Kaela respiró hondo, cerró los ojos y, sin saber bien por qué, comenzó a cantar.
Era una melodía antigua. Suave. Como tejida de hilos invisibles. Su madre solía cantársela en noches de tormenta, cuando los vientos azotaban las contraventanas y el mundo parecía más oscuro de lo que una niña podía soportar.
La voz de Kaela era dulce, clara y llena de alma. Cada nota parecía acariciar el aire. Era una voz sin artificios, pero cargada de memoria. Lioran, al escucharla, se volvió lentamente hacia ella… y no pudo apartar la mirada.
En sus ojos se encendió una luz distinta.
No de protección.
No de deber.
Sino de amor.
Verdadero. Silencioso. Inconfesado.
La canción flotó por el aire como una plegaria olvidada:
“Donde los robles aún se doblan,
y el río no olvida su voz,
espera el fuego que guarda
la sangre, el nombre y el sol.”
Y más abajo, casi como un susurro:
“Si vuelvo, amada mía,
sigue la estela que el alma trazó…”
Eldran se había detenido en seco.
Giró lentamente, como si algo invisible le hubiera golpeado el pecho.

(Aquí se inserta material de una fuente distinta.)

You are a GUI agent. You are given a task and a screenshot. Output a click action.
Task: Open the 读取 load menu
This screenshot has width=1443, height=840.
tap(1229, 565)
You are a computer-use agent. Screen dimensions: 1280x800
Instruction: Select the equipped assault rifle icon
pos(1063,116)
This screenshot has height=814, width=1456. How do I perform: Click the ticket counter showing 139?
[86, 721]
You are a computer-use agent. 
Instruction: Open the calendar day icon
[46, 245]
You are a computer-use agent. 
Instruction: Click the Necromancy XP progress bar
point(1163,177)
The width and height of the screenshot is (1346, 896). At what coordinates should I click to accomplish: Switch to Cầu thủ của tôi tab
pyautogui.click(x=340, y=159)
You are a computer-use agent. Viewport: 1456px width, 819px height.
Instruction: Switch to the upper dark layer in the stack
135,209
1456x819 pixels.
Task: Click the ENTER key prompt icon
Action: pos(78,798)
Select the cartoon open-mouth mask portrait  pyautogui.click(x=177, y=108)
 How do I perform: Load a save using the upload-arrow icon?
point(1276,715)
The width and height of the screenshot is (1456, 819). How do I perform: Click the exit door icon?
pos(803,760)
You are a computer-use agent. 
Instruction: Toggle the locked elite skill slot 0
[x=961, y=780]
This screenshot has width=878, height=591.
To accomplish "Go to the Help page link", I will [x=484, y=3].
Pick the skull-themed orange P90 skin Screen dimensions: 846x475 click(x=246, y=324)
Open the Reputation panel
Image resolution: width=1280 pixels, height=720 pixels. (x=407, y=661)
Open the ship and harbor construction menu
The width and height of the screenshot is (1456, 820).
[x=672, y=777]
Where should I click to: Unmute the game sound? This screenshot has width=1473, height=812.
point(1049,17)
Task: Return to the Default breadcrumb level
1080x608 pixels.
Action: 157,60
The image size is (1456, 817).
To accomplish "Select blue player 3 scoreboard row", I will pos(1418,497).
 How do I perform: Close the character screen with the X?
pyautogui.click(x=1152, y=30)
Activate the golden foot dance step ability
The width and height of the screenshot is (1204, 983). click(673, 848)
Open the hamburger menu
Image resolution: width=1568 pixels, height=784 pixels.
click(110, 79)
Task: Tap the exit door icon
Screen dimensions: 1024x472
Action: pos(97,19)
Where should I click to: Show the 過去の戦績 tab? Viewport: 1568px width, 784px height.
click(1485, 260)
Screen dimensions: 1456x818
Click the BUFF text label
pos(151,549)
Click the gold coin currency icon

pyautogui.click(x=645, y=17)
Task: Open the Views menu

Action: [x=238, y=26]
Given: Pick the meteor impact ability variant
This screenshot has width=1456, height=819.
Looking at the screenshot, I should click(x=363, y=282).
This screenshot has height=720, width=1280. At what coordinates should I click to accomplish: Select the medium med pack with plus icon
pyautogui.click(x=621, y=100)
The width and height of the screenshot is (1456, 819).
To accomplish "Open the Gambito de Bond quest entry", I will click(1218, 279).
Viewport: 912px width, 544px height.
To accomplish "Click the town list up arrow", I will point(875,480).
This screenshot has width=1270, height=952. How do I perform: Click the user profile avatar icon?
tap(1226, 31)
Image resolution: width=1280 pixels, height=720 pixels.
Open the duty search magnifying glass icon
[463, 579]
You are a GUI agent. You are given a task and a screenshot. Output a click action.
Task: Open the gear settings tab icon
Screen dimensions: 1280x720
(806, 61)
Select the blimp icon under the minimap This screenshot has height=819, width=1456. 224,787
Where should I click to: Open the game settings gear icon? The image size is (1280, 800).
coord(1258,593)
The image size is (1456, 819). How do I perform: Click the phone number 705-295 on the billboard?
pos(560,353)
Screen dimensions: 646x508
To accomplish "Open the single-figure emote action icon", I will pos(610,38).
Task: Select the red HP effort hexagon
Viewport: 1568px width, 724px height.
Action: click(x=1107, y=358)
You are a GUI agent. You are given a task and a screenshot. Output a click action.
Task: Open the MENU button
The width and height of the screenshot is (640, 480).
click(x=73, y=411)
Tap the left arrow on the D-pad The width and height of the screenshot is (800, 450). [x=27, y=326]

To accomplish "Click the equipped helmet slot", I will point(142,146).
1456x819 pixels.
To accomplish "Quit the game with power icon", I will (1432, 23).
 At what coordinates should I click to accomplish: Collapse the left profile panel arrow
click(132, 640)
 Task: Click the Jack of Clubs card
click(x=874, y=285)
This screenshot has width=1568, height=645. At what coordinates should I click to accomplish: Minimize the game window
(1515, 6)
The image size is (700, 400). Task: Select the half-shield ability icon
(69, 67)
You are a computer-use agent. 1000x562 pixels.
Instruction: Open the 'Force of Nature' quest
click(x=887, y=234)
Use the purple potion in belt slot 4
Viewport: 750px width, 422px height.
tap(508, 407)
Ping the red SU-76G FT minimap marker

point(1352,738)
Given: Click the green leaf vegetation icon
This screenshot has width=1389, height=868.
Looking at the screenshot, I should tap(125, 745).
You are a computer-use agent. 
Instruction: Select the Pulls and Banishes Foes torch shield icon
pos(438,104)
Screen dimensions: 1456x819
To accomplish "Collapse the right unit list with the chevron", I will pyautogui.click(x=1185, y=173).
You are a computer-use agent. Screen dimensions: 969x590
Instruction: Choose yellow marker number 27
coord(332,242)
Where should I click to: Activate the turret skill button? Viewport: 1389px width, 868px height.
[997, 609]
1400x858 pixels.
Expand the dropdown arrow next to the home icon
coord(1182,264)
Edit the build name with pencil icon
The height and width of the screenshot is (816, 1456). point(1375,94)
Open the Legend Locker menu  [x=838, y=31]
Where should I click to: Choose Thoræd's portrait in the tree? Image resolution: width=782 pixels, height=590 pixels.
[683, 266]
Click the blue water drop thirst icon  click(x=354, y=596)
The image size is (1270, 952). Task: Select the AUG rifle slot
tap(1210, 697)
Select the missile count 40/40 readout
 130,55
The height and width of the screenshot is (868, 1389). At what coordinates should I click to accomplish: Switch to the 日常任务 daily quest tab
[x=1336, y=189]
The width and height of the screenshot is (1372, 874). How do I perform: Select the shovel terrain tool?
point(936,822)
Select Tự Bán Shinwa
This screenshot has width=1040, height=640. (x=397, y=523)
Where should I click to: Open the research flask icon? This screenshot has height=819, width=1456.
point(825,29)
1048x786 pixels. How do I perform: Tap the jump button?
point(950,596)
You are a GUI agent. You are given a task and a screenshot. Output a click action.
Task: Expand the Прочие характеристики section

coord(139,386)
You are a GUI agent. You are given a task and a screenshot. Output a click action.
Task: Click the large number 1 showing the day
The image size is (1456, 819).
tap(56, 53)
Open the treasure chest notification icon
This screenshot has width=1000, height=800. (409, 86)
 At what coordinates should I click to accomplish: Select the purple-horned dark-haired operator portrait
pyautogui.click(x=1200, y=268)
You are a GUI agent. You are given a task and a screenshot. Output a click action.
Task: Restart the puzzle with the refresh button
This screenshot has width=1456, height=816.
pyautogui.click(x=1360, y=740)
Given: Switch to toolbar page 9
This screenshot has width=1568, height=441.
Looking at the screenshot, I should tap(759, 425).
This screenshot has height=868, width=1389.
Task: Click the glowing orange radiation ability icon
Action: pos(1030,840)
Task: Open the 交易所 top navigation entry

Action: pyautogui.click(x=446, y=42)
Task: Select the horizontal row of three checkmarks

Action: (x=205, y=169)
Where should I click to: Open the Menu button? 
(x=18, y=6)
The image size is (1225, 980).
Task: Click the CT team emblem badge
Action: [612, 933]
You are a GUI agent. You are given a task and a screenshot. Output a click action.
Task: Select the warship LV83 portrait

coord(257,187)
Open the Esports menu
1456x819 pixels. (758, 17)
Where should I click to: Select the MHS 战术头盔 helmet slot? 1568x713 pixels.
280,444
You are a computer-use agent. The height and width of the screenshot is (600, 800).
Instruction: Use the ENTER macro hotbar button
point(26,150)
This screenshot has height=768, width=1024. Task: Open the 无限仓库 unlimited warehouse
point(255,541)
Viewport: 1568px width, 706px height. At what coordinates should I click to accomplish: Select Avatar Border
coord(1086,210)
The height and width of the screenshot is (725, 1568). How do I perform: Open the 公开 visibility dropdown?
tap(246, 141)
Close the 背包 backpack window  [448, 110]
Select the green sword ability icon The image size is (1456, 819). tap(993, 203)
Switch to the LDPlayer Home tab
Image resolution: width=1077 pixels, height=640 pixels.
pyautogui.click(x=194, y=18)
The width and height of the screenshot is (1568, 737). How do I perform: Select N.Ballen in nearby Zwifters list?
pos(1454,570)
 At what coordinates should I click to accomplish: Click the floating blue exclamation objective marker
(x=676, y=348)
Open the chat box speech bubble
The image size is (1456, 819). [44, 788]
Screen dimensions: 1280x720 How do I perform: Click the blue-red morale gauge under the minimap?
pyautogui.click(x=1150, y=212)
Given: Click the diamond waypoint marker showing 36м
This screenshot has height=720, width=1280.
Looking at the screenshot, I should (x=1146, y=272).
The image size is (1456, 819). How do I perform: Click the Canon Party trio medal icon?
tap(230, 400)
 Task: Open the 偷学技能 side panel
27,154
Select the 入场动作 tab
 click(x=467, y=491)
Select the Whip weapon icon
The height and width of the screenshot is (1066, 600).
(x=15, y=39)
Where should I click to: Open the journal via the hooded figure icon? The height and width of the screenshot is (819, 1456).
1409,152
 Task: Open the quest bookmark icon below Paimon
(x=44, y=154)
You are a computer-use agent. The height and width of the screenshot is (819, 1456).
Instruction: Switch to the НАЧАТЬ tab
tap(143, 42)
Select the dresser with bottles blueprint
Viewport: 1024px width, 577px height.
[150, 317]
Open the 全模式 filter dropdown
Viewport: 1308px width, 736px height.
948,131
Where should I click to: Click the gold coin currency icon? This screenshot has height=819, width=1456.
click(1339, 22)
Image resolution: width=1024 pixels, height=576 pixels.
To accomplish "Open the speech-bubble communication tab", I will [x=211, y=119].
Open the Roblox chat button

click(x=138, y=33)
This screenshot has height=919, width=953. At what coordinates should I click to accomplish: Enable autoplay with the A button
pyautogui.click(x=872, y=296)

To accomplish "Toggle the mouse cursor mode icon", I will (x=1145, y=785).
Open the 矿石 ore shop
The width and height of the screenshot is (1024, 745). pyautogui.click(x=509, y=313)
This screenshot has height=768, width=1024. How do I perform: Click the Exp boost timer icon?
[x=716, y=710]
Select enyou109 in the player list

La melodía seguía, temblorosa pero firme, y sus ojos se llenaron de una emoción que hacía años no permitía escapar.
Cruzó la calle sin mirar a nadie, sin decir una palabra.
Kaela seguía cantando, con los ojos cerrados, ajena a la pequeña multitud que ahora la observaba en silencio. Lioran no dijo nada. Solo se mantuvo a su lado… por si el mundo decidía romperse de nuevo.
Eldran se detuvo frente a ellos. Su voz, al hablar, fue baja, ronca y apenas creíble:
—Esa canción…
Kaela lo miró.
—Mi madre la cantaba —dijo ella—. Y siempre decía que era de mi abuelo. Que la había escrito para su esposa… antes de la guerra.
El rostro de Eldran se quebró como porcelana vieja.
—Yo la escribí —susurró—. Para Aelira. La mujer que fue mi vida… y la madre de tu madre.
Los ojos de Kaela se llenaron de lágrimas. Eldran la observó con asombro, como si los años, las dudas y el pasado se disolvieran en un solo instante.
—Tú eres… Kaela.
Ella asintió.
Él no esperó más. Abrió los brazos, temblando, y ella dio el paso que le faltaba.
Se abrazaron.
Después de tantos inviernos, después de tantas heridas… el legado de los Norwyn volvía a unirse.
No en un castillo.
No en una guerra.
Sino en una canción.
Desde unos pasos atrás, Lioran los observaba en silencio. Y aunque algo en su pecho dolía —como quien cede algo que nunca pidió para sí—, también sonrió.
Porque la vio feliz. Porque la escuchó cantar.
Y porque, sin saberlo, se había enamorado de una muchacha que cantaba como si los dioses la hubieran creado para recordarles que todavía quedaba algo hermoso en este mundo.